You can see that there's a big increase in the array length around 380,000 lines, as well as in the time required to process that particular set of 10,000 lines. The time grows, slightly but measurably, as the line count increases. This will become more of a problem as the script is used to process larger files.

So, my questions:

1) Are there any general suggestions for increasing performance? This may require me to post the whole script. I don't mind, but I don't want to clutter things up here, so let me know if that would help.
2) I've noticed that my VIRT/RES/SHR in top for my script max out at 108m/6204/864. So, it's actually using about 6MB of RAM, if I read that right. I'd like it to feel free to gobble up as much as it can get. This is a system with 96GB of RAM, so not a problem. How can I encourage the process to do that?

I'd love it if I could tweak things so that disk I/O became the limiting factor. Many thanks in advance for suggestions.

kurumi · January 8, 2014, 1:13am

show your code then

treesloth · January 8, 2014, 12:51pm

As requested! Attached as .txt.

treesloth · January 8, 2014, 4:16pm

As of this posting, my attachment is still pending approval. So, here's the script:

#! /bin/awk -f

BEGIN   {
        OFS = ","
        count = 1
        prevtime = 0
        while ( "cat /root/scripts/billing/subant_list" | getline )
                {
                split($0, sublist, ",")
                subants[count] = sublist[1]
                count ++
                }
        }

## Let's chew on something now...
NR % 10000 == 0 {
        print NR "\t" length(time_count) "\t" systime() - prevtime
        prevtime = systime()
        }

$1 >= start_time && $1 < end_time       {
linecount++

## Hourly operations count

hourlyOperationsCount[substr($2,2,14)]++

## Generate a per-subant count, including:
##      Count of HTTP status codes per subant
##      Count of HTTP tx types per subant

for ( i = 1 ; i <= length(subants) ; i++)
        {
        if ( $14 == subants )
                {
                ##  Subtenant count:
                found["TotalTXCount," subants]++

                ##  Count of HTTP status codes per subant:
                found["StatusCount," subants "," $5] ++

                ##  Count of HTTP tx types per subant
                httptype = substr($9, 2, length($9) - 1)
                found["TXTypeCount," subants "," httptype] ++

                ##  Cumulative size and time of tx by subant_list and HTTP tx type
                indexInSizeByType = "InSizeByType," subants "," httptype
                found[indexInSizeByType] = found[indexInSizeByType] + $17

                indexOutSizeByType = "OutSizeByType," subants "," httptype
                found[indexOutSizeByType] = found[indexOutSizeByType] + $18

                indexTimeByType = "TimeByType," subants "," httptype
                found[indexTimeByType] = found[indexTimeByType] + $19
                }
        }
}


## Ok, these next two sections warrant a little 'splainin.  We track:
##      1)  Concurrent connections -- connections that are ongoing during
##              a given second, whether or not they were initiated in that
##              particular second.
##      2)  initiated connections -- connections that were started in a
##              given second.

{

## First, track concurrent connections.  This one doesn't have the time
##      filter that everything else has so that connections already in
##      progress when the time window starts are counted.

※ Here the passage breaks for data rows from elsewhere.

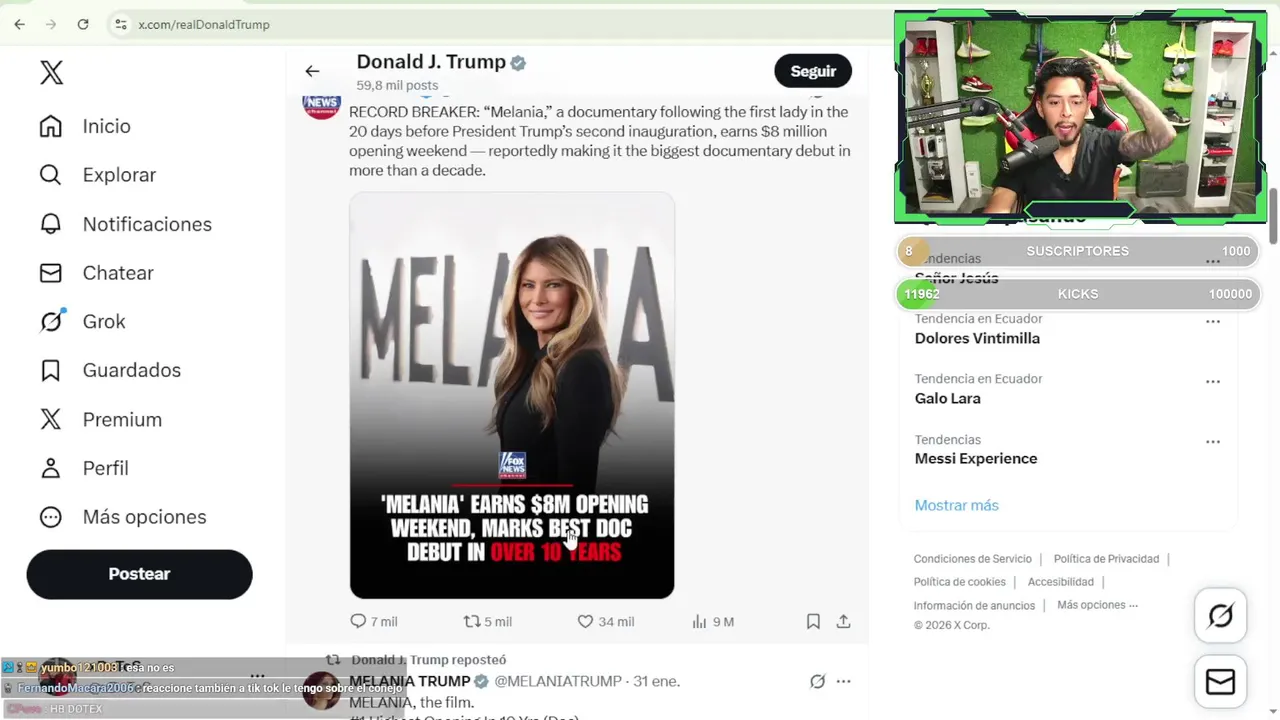The image size is (1280, 720).
Task: View post analytics showing 9 M
Action: click(x=712, y=621)
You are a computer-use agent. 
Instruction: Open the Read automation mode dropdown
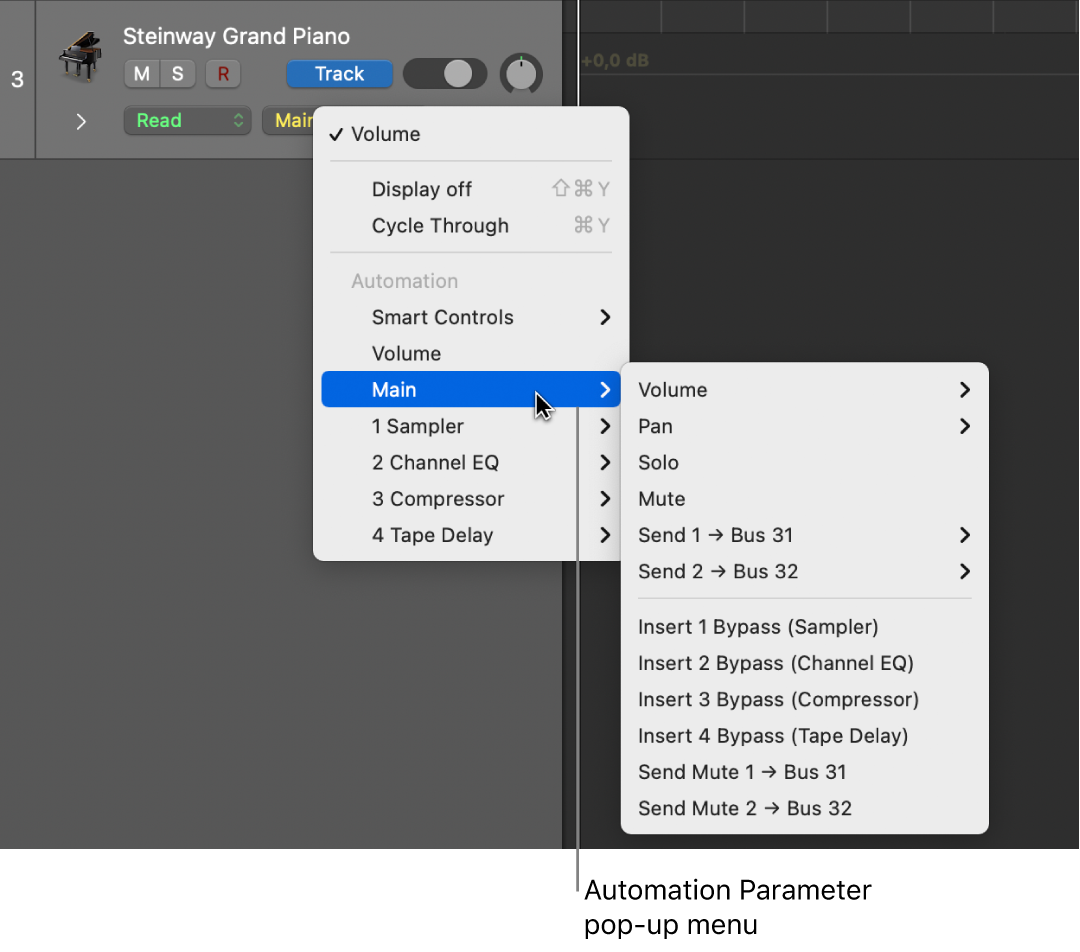pos(186,120)
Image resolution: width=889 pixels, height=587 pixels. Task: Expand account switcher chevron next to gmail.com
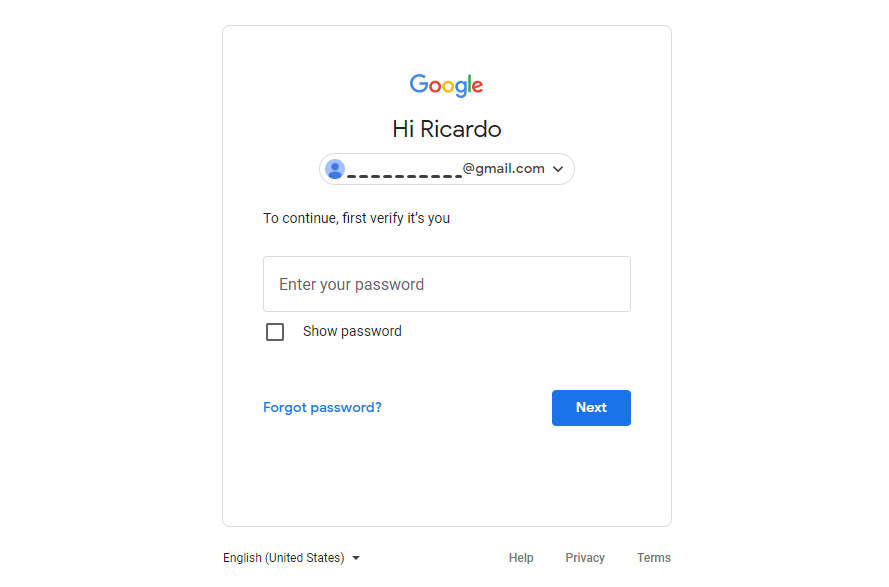(x=558, y=169)
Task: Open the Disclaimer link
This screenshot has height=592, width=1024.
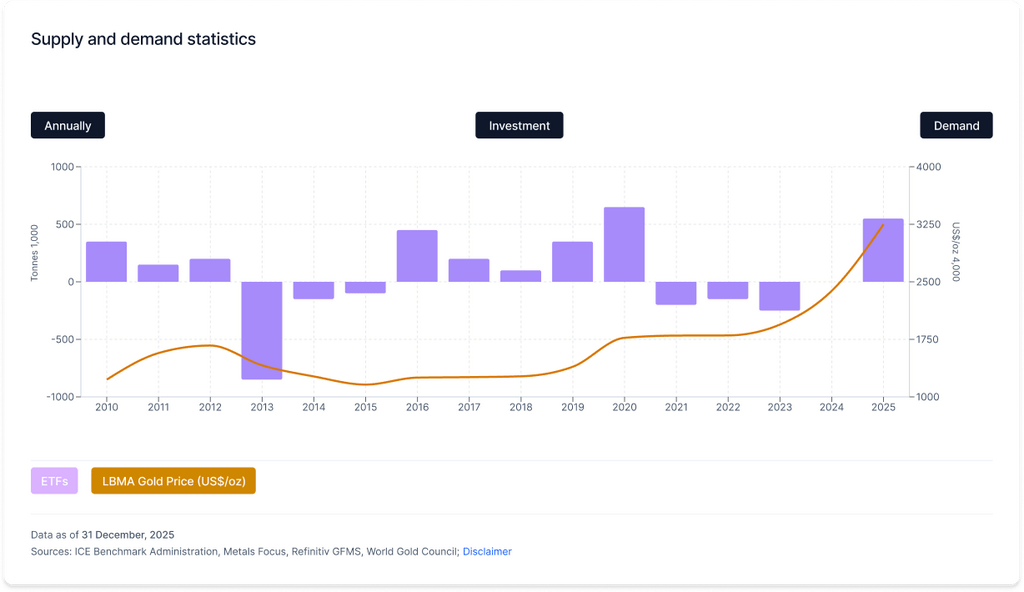Action: pos(487,551)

for ( i = 1 ; i <= length(subants) ; i++)
        {
        if ( $14 == subants )
                {
                stime = $1
                if (int(($19 + 500000) / 1000000) >= 1 )
                        {
                        for ( j = stime ; j <= (stime + int(($19 + 500000) / 1000000)) ; j ++ )
                                {
                                time_count[subants "," j] ++
                                }
                        }
#               for (i in time_count) {print i "\t" time_count}}
                }
        }
}

$1 >= start_time && $1 < end_time       {
## Finally, we track initiated connections.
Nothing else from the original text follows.